According to Energy Argus, a commercial service that tracks energy projects, new coal plants are being proposed in Nevada, Colorado, Utah, Wyoming, Arizona and New Mexico. One-third of the electricity generated by those proposed plants would be in Nevada.
If even a few of those plants are built, Patton said, "the Western airshed would experience a significant rise in the two pollutants that are singled out in the DRI study, not to mention a staggering and unmitigated addition of greenhouse gases."
For several years, environmental scientists have believed in theory that pollutants affected precipitation, but Borys' research provides proof, said Jana Milford, a University of Colorado professor and Environmental Defense senior scientist.
"It's extremely valuable to have this empirical, observational evidence of the effects of pollution on climate," Milford said.

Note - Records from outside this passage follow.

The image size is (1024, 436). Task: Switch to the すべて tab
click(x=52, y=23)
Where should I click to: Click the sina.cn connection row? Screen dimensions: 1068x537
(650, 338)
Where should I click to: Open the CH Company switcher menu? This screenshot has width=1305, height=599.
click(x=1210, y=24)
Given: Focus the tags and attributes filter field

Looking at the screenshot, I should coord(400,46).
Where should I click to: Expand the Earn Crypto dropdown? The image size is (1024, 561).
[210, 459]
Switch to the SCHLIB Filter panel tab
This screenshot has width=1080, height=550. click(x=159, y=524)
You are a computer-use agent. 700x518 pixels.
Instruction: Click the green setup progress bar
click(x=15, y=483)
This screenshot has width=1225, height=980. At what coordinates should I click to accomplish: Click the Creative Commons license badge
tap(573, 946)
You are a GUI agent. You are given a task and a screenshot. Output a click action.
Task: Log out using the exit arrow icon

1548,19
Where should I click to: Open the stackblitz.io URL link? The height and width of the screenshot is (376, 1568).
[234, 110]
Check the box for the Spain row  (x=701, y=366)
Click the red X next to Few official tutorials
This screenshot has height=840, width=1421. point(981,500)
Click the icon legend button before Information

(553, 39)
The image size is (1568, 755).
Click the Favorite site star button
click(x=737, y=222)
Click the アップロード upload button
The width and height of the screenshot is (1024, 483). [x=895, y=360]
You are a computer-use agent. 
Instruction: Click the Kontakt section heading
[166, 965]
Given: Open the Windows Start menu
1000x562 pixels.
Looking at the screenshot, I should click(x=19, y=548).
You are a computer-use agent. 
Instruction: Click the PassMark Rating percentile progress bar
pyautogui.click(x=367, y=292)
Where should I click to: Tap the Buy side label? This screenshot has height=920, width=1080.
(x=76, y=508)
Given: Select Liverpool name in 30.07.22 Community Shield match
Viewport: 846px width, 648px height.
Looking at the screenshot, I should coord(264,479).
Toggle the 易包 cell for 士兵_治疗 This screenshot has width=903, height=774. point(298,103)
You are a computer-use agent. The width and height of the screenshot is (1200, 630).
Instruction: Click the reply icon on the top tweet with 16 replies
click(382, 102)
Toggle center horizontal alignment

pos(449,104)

"Mountain snowfall is so critical to this region," she added. "This study needs to be taken seriously" as a cause for concern to policymakers and the public."
More than half of the power generated in the U.S. comes from coal; proponents say new technologies have made coal power cleaner, and it remains cheaper than nuclear, natural gas or alternative energy sources.
The energy industry says that the effects on air quality and human health of the atmospheric particles produced by coal burning have been overstated.
Representatives of the Edison Electric Institute, a trade group, and the industry-sponsored nonprofit Electric Power Research Institute declined to comment on the implications of Borys' research because they were not familiar with it.
To Borys, the meaning is clear. "I'm hoping some of our work demonstrates that pollutants have another reason to concern us," he said.
"Air pollution knows no boundaries," he added, citing oil fires in Kuwait and dust storms in Mongolia that produced effects literally across the globe. "We're all in the same soup, so to speak. Everyone needs to take responsibility to make sure we do our part to maintain our environment."